Solid State Amps for Quad ESL 57?


My system is feeling pretty tube-y and I was looking for suggestions of a solid state amps that people are liking with their original Quad ESLs. Looking for more speed and more of the bass I know the Quads can put out if set up right.
dhcod
The Quads will only take a limited amount of power and can be damaged by over driving. I never had any trouble as I was careful with the volume but one of my customers bought 63s and a Musical Fidelity 270 [100 Watts?] and had to have them repaired 3 times because he constantly over drove them. A big amp is fine used with care.
Never used them with the speakers, but based on Atma-sphere's comments, it is possible that the older Pass Aleph amps might work in terms of the impedance issues mentioned - they are of course very good sounding SS amps, but the matching issue may be handled by the Aleph's output into changing loads, if I rememebr correctly, they worked much like tubes in that sense.
If you really want to use a ss amp. The JC-1s little brother the A21 is much cheaper and sounds excellent on my Innersound Kayas.
Sarcher30, Innersounds are built with lower impedances in an effort to make the speaker more compatible with transistors. The Quad ESL 57 has a peak of more than 50 ohms in the bass; there simply are not a lot of transistor amplifiers that can drive a load like that with any power.

To give you an example, let's try a 200 watt SS amp, which does 400 watts into 4 ohms. Into the Quad, it will be limited to about 30 watts in the bass. OTOH, it will be able to make 500 watts at high frequencies! Its easy to see why people perceive such amplifiers as very bright and no bass when used on the ESL 57.
Atmasphere, Thanks for setting me straight. I have no experience with quads and Atmasphere's knowledge is much more complete than mine. So it looks like a tube amp is the best course.

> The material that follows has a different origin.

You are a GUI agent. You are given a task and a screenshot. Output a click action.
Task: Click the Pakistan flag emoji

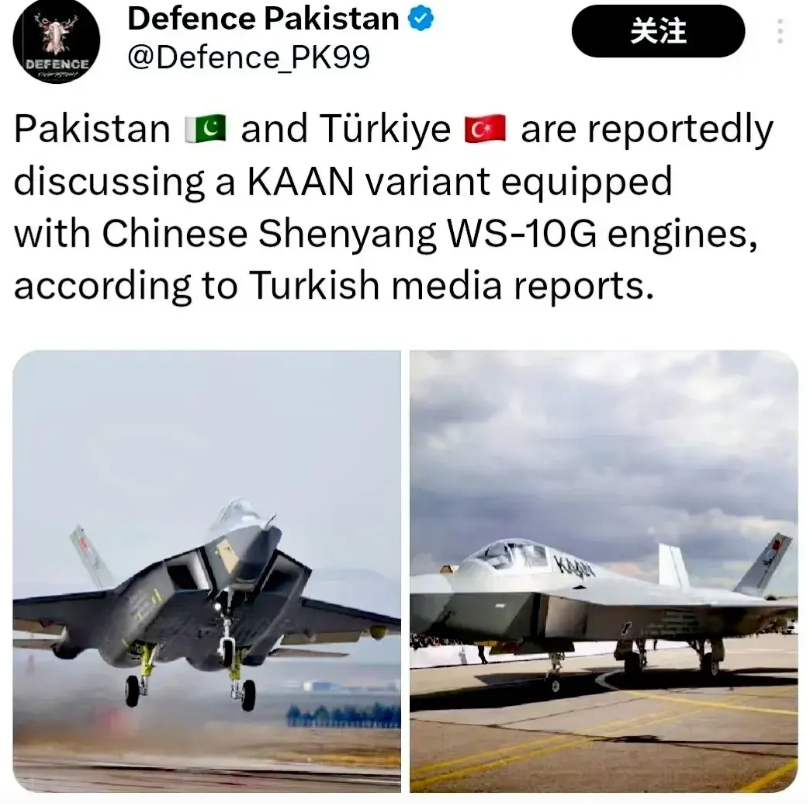click(x=206, y=128)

I read somewhere that for instance if 100 wpc into 4 ohms produces 100db spl then 100 wpc into 8 ohms should produce 103 db. I think it was a car stereo book. It seemed to say that every time you half the impedance you loose 3 db of output. This seems to contradict what you are saying. Does what they are saying only apply to the voltage paradigm and not the current paradigm. I've read many of your posts about this and I still don't quite understand it all.